GIVEN INSTRUCTION: Render the records below as a Markdown table with two columns, Row and Record line. Number each non-blank line in order and leave out the blank lines.

PROVIDED DATA:
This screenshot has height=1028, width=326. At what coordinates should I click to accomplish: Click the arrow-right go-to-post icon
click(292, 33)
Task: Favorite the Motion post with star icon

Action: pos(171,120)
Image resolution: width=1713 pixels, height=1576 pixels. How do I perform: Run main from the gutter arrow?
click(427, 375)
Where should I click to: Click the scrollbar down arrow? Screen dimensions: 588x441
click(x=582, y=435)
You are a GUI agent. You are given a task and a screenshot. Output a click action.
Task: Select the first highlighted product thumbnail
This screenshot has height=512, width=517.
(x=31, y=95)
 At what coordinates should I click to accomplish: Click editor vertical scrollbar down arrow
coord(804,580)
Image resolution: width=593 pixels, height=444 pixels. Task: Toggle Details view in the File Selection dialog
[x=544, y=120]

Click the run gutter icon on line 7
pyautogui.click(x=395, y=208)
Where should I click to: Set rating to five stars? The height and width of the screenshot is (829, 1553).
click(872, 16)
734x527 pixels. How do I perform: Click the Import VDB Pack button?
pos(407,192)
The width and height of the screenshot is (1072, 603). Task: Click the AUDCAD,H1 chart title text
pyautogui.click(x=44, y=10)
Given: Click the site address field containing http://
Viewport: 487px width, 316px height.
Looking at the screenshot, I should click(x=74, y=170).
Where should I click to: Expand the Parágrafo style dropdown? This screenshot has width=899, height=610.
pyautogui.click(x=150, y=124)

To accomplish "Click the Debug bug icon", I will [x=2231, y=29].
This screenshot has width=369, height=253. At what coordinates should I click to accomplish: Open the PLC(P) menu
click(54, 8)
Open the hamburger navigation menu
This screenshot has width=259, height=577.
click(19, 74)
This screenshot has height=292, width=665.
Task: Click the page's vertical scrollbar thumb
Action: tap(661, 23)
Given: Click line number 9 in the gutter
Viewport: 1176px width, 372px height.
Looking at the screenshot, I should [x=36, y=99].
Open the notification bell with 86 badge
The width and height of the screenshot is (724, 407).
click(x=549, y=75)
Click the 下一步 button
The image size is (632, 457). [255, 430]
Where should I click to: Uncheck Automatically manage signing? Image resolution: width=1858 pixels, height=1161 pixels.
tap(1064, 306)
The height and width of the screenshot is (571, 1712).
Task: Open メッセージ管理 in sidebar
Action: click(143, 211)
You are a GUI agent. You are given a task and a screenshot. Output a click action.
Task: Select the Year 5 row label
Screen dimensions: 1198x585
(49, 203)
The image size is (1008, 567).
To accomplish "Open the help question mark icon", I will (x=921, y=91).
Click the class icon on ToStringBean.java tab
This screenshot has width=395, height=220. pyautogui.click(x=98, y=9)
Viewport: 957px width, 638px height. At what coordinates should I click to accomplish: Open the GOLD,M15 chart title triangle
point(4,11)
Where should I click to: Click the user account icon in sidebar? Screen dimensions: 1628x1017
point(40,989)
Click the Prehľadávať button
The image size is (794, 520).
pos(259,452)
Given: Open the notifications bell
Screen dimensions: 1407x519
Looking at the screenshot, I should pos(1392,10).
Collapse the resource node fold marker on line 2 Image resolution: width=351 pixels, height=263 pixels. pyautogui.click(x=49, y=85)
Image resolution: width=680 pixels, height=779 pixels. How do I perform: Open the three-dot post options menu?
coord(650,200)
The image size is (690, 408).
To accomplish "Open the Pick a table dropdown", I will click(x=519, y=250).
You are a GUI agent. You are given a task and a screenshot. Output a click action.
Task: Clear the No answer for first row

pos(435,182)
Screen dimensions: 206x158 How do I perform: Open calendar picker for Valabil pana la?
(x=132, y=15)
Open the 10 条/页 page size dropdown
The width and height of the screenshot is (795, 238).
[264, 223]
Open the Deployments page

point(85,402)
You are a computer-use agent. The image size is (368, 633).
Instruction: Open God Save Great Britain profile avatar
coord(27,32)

COMPLETED EXERCISE:
| Row | Record line |
|---|---|
| 1 | This screenshot has height=1028, width=326. At what coordinates should I click to accomplish: Click the arrow-right go-to-post icon |
| 2 | click(292, 33) |
| 3 | Task: Favorite the Motion post with star icon |
| 4 | Action: pos(171,120) |
| 5 | Image resolution: width=1713 pixels, height=1576 pixels. How do I perform: Run main from the gutter arrow? |
| 6 | click(427, 375) |
| 7 | Where should I click to: Click the scrollbar down arrow? Screen dimensions: 588x441 |
| 8 | click(x=582, y=435) |
| 9 | You are a GUI agent. You are given a task and a screenshot. Output a click action. |
| 10 | Task: Select the first highlighted product thumbnail |
| 11 | This screenshot has height=512, width=517. |
| 12 | (x=31, y=95) |
| 13 |  At what coordinates should I click to accomplish: Click editor vertical scrollbar down arrow |
| 14 | coord(804,580) |
| 15 | Image resolution: width=593 pixels, height=444 pixels. Task: Toggle Details view in the File Selection dialog |
| 16 | [x=544, y=120] |
| 17 | Click the run gutter icon on line 7 |
| 18 | pyautogui.click(x=395, y=208) |
| 19 | Where should I click to: Set rating to five stars? The height and width of the screenshot is (829, 1553). |
| 20 | click(872, 16) |
| 21 | 734x527 pixels. How do I perform: Click the Import VDB Pack button? |
| 22 | pos(407,192) |
| 23 | The width and height of the screenshot is (1072, 603). Task: Click the AUDCAD,H1 chart title text |
| 24 | pyautogui.click(x=44, y=10) |
| 25 | Given: Click the site address field containing http:// |
| 26 | Viewport: 487px width, 316px height. |
| 27 | Looking at the screenshot, I should click(x=74, y=170). |
| 28 | Where should I click to: Expand the Parágrafo style dropdown? This screenshot has width=899, height=610. |
| 29 | pyautogui.click(x=150, y=124) |
| 30 | To accomplish "Click the Debug bug icon", I will [x=2231, y=29]. |
| 31 | This screenshot has width=369, height=253. At what coordinates should I click to accomplish: Open the PLC(P) menu |
| 32 | click(54, 8) |
| 33 | Open the hamburger navigation menu |
| 34 | This screenshot has width=259, height=577. |
| 35 | click(19, 74) |
| 36 | This screenshot has height=292, width=665. |
| 37 | Task: Click the page's vertical scrollbar thumb |
| 38 | Action: tap(661, 23) |
| 39 | Given: Click line number 9 in the gutter |
| 40 | Viewport: 1176px width, 372px height. |
| 41 | Looking at the screenshot, I should [x=36, y=99]. |
| 42 | Open the notification bell with 86 badge |
| 43 | The width and height of the screenshot is (724, 407). |
| 44 | click(x=549, y=75) |
| 45 | Click the 下一步 button |
| 46 | The image size is (632, 457). [255, 430] |
| 47 | Where should I click to: Uncheck Automatically manage signing? Image resolution: width=1858 pixels, height=1161 pixels. |
| 48 | tap(1064, 306) |
| 49 | The height and width of the screenshot is (571, 1712). |
| 50 | Task: Open メッセージ管理 in sidebar |
| 51 | Action: click(143, 211) |
| 52 | You are a GUI agent. You are given a task and a screenshot. Output a click action. |
| 53 | Task: Select the Year 5 row label |
| 54 | Screen dimensions: 1198x585 |
| 55 | (49, 203) |
| 56 | The image size is (1008, 567). |
| 57 | To accomplish "Open the help question mark icon", I will (x=921, y=91). |
| 58 | Click the class icon on ToStringBean.java tab |
| 59 | This screenshot has width=395, height=220. pyautogui.click(x=98, y=9) |
| 60 | Viewport: 957px width, 638px height. At what coordinates should I click to accomplish: Open the GOLD,M15 chart title triangle |
| 61 | point(4,11) |
| 62 | Where should I click to: Click the user account icon in sidebar? Screen dimensions: 1628x1017 |
| 63 | point(40,989) |
| 64 | Click the Prehľadávať button |
| 65 | The image size is (794, 520). |
| 66 | pos(259,452) |
| 67 | Given: Open the notifications bell |
| 68 | Screen dimensions: 1407x519 |
| 69 | Looking at the screenshot, I should pos(1392,10). |
| 70 | Collapse the resource node fold marker on line 2 Image resolution: width=351 pixels, height=263 pixels. pyautogui.click(x=49, y=85) |
| 71 | Image resolution: width=680 pixels, height=779 pixels. How do I perform: Open the three-dot post options menu? |
| 72 | coord(650,200) |
| 73 | The image size is (690, 408). |
| 74 | To accomplish "Open the Pick a table dropdown", I will click(x=519, y=250). |
| 75 | You are a GUI agent. You are given a task and a screenshot. Output a click action. |
| 76 | Task: Clear the No answer for first row |
| 77 | pos(435,182) |
| 78 | Screen dimensions: 206x158 How do I perform: Open calendar picker for Valabil pana la? |
| 79 | (x=132, y=15) |
| 80 | Open the 10 条/页 page size dropdown |
| 81 | The width and height of the screenshot is (795, 238). |
| 82 | [264, 223] |
| 83 | Open the Deployments page |
| 84 | point(85,402) |
| 85 | You are a computer-use agent. The image size is (368, 633). |
| 86 | Instruction: Open God Save Great Britain profile avatar |
| 87 | coord(27,32) |